TASK PROMPT: Within the records, find every line that includes the word "highlighted" and copy it.

=== Begin Enclosure ===

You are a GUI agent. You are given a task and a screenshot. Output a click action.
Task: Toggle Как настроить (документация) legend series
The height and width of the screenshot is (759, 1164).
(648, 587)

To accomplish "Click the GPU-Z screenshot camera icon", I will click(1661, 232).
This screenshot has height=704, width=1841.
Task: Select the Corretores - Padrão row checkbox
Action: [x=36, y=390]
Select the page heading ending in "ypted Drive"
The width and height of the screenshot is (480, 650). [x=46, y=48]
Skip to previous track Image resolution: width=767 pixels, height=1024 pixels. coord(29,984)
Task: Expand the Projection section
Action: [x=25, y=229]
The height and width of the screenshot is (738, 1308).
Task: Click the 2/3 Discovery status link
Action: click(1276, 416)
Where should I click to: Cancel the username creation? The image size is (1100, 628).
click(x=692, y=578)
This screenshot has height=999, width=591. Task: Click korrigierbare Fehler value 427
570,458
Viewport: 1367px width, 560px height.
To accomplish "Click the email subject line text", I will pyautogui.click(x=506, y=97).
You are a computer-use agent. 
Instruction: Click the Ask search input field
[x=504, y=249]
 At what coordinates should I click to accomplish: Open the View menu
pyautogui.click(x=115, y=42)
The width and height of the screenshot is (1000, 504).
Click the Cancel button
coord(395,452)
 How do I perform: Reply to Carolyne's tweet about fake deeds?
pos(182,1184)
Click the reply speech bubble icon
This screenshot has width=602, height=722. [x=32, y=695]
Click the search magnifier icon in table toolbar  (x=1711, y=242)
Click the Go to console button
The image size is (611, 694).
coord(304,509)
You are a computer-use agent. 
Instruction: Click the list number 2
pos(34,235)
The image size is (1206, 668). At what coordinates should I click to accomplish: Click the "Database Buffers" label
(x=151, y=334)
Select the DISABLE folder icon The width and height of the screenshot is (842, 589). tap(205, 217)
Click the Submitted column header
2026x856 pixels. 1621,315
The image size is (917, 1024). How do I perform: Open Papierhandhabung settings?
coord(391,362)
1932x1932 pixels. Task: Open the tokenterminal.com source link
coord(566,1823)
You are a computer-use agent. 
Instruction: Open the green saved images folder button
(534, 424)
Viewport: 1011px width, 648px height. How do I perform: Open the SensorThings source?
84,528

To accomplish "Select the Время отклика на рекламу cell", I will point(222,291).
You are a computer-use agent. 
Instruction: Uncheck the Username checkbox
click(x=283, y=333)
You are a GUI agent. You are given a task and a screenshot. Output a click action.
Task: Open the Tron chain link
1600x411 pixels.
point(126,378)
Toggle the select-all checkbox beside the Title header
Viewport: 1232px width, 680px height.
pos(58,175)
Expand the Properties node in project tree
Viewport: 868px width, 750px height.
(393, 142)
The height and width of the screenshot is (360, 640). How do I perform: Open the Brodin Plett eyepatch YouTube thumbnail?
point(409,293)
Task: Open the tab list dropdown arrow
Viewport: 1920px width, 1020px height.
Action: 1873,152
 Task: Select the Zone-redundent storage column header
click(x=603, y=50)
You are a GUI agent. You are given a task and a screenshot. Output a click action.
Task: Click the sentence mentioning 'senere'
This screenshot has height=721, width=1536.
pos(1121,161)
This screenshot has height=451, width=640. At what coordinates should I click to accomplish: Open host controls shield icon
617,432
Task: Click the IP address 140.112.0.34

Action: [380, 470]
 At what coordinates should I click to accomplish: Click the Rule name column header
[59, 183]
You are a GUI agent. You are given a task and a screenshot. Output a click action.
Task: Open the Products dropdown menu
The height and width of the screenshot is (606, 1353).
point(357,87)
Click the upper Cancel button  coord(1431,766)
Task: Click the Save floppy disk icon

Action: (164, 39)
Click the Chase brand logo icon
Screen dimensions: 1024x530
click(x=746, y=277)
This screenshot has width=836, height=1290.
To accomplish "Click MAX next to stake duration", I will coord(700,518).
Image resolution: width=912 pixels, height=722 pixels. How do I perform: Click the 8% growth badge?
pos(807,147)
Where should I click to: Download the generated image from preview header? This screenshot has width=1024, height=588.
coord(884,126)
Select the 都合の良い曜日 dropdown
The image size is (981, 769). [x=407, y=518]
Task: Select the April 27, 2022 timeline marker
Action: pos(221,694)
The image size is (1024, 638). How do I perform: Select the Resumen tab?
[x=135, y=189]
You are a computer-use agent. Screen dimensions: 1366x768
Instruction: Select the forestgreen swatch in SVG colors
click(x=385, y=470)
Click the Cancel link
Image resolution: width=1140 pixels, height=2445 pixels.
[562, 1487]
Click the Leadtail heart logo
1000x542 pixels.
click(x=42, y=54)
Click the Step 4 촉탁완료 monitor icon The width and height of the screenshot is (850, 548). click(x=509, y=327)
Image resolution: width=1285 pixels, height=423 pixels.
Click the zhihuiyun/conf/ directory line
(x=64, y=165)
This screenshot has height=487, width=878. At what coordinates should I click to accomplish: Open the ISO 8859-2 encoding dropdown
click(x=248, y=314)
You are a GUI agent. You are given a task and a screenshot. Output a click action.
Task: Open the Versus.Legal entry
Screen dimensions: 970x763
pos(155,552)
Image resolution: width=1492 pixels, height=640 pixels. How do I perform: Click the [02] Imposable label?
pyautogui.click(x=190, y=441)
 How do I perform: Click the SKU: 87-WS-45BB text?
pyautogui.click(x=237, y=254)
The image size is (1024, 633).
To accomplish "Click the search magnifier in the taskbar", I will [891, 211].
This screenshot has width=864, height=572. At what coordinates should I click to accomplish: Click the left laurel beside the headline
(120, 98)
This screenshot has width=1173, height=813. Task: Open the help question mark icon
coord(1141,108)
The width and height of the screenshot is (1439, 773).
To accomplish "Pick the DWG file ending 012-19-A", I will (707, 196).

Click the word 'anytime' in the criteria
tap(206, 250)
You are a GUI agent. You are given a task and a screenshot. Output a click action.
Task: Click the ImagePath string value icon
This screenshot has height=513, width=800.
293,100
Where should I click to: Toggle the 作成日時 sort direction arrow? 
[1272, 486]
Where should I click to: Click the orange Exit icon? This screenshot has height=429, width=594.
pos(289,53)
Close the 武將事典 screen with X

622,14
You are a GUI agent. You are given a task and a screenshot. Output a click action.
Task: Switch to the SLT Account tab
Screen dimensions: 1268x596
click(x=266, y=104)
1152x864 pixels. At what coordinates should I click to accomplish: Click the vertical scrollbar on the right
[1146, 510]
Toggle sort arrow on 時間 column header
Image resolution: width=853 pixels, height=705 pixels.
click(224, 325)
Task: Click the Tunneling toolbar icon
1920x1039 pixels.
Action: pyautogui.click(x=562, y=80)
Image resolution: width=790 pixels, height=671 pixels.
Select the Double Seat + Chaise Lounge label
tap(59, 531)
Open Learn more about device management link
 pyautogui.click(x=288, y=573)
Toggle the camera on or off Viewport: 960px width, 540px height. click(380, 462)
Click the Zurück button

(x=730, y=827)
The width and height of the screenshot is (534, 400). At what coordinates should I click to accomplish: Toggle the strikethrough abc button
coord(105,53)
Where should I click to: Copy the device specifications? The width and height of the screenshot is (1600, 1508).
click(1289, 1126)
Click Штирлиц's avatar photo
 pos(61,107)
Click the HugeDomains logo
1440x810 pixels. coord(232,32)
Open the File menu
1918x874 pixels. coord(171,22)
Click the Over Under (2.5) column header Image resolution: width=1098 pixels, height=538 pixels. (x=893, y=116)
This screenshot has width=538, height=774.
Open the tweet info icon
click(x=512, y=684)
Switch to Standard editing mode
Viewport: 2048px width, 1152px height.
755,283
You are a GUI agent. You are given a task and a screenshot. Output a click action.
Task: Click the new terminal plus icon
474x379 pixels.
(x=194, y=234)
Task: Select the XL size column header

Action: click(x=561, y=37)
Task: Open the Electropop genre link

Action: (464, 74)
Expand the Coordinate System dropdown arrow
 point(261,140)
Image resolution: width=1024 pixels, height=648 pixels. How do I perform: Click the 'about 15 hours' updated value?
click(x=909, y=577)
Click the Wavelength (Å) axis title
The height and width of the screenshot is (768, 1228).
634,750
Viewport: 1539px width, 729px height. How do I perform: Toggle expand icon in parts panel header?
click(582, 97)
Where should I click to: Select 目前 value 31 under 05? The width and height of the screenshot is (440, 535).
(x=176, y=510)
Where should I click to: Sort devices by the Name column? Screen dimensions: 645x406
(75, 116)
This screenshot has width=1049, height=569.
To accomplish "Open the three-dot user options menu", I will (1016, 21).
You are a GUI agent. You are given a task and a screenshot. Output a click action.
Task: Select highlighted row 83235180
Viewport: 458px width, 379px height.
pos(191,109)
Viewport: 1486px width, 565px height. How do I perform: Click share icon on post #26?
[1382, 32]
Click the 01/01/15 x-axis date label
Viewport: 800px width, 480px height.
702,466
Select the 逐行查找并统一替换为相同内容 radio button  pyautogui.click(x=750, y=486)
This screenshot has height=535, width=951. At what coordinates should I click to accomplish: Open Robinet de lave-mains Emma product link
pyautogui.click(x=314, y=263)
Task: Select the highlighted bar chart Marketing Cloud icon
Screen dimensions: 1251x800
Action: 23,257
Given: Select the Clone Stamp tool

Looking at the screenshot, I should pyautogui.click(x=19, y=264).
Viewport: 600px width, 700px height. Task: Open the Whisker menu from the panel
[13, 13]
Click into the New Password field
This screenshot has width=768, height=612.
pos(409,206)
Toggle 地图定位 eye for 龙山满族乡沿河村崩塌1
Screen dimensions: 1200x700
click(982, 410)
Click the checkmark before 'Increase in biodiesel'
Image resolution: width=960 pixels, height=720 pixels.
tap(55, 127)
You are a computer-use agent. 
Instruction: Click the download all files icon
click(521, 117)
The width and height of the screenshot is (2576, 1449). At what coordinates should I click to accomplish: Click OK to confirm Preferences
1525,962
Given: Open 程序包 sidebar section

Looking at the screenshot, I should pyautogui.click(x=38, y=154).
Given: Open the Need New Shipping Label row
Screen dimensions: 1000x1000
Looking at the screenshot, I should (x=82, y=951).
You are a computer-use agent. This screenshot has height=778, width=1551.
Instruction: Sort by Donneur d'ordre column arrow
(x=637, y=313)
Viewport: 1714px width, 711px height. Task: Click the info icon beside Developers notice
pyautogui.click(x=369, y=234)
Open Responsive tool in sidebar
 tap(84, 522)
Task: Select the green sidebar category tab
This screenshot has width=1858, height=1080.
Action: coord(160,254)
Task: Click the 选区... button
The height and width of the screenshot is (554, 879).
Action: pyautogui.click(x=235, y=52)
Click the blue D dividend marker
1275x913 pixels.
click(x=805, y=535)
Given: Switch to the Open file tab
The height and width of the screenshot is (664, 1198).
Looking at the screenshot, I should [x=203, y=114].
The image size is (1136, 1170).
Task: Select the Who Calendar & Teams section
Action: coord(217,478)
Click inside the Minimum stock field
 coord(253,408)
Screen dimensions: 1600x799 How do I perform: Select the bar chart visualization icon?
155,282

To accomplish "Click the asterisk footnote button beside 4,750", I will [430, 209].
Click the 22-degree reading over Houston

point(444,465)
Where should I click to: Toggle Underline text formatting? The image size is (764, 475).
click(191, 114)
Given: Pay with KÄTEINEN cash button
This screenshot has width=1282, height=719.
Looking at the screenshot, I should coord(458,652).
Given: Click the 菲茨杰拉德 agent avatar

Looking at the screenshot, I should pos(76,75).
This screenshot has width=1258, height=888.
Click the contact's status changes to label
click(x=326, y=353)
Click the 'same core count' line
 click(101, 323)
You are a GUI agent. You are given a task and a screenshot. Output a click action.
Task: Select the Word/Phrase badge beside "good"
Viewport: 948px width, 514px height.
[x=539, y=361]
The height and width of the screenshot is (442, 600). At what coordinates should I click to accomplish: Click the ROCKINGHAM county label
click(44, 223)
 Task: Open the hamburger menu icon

=== End Enclosure ===

ANSWER SECTION:
Task: Select highlighted row 83235180
Task: Select the highlighted bar chart Marketing Cloud icon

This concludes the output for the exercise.